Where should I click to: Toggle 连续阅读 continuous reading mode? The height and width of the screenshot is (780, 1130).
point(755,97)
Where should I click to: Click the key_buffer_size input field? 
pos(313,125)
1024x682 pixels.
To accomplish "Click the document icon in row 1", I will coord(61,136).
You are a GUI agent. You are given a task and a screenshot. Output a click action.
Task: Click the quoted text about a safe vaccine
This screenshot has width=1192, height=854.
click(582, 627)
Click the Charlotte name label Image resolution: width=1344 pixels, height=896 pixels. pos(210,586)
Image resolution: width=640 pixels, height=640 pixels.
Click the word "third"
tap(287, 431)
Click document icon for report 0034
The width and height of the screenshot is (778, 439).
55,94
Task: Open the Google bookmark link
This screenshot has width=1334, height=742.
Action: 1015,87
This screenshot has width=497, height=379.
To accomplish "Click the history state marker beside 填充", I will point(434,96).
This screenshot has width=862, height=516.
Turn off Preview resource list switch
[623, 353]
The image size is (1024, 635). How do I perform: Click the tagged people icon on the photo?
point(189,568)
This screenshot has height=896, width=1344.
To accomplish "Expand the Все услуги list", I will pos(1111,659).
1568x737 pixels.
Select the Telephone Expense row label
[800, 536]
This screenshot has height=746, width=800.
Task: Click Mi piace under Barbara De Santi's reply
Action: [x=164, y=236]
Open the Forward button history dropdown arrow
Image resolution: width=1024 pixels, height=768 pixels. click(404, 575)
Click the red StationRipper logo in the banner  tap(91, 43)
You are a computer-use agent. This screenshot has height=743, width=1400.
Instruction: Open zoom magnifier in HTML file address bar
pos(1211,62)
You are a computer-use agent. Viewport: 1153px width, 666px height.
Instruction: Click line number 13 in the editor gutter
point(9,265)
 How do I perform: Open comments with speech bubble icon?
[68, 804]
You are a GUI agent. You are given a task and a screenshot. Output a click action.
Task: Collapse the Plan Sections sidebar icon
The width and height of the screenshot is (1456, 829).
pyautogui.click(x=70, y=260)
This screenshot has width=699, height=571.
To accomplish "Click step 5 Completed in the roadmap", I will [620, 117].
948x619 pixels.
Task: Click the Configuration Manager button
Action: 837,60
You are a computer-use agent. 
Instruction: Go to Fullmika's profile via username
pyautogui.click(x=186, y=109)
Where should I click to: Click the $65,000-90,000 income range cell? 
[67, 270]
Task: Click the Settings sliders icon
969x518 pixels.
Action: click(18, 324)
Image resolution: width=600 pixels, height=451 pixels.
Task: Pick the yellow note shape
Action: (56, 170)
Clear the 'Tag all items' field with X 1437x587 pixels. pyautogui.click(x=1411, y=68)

#### TASK DETAILS
Your task is to return all of the material exactly.

#### SOLUTION TO THIS EXERCISE
Where should I click to: Toggle 连续阅读 continuous reading mode? The height and width of the screenshot is (780, 1130).
point(755,97)
Where should I click to: Click the key_buffer_size input field? 
pos(313,125)
1024x682 pixels.
To accomplish "Click the document icon in row 1", I will coord(61,136).
You are a GUI agent. You are given a task and a screenshot. Output a click action.
Task: Click the quoted text about a safe vaccine
This screenshot has width=1192, height=854.
click(582, 627)
Click the Charlotte name label Image resolution: width=1344 pixels, height=896 pixels. pos(210,586)
Image resolution: width=640 pixels, height=640 pixels.
Click the word "third"
tap(287, 431)
Click document icon for report 0034
The width and height of the screenshot is (778, 439).
55,94
Task: Open the Google bookmark link
This screenshot has width=1334, height=742.
Action: 1015,87
This screenshot has width=497, height=379.
To accomplish "Click the history state marker beside 填充", I will point(434,96).
This screenshot has width=862, height=516.
Turn off Preview resource list switch
[623, 353]
The image size is (1024, 635). How do I perform: Click the tagged people icon on the photo?
point(189,568)
This screenshot has height=896, width=1344.
To accomplish "Expand the Все услуги list", I will pos(1111,659).
1568x737 pixels.
Select the Telephone Expense row label
[800, 536]
This screenshot has height=746, width=800.
Task: Click Mi piace under Barbara De Santi's reply
Action: [x=164, y=236]
Open the Forward button history dropdown arrow
Image resolution: width=1024 pixels, height=768 pixels. click(404, 575)
Click the red StationRipper logo in the banner  tap(91, 43)
You are a computer-use agent. This screenshot has height=743, width=1400.
Instruction: Open zoom magnifier in HTML file address bar
pos(1211,62)
You are a computer-use agent. Viewport: 1153px width, 666px height.
Instruction: Click line number 13 in the editor gutter
point(9,265)
 How do I perform: Open comments with speech bubble icon?
[68, 804]
You are a GUI agent. You are given a task and a screenshot. Output a click action.
Task: Collapse the Plan Sections sidebar icon
The width and height of the screenshot is (1456, 829).
pyautogui.click(x=70, y=260)
This screenshot has width=699, height=571.
To accomplish "Click step 5 Completed in the roadmap", I will [620, 117].
948x619 pixels.
Task: Click the Configuration Manager button
Action: 837,60
You are a computer-use agent. 
Instruction: Go to Fullmika's profile via username
pyautogui.click(x=186, y=109)
Where should I click to: Click the $65,000-90,000 income range cell? 
[67, 270]
Task: Click the Settings sliders icon
969x518 pixels.
Action: click(18, 324)
Image resolution: width=600 pixels, height=451 pixels.
Task: Pick the yellow note shape
Action: (56, 170)
Clear the 'Tag all items' field with X 1437x587 pixels. pyautogui.click(x=1411, y=68)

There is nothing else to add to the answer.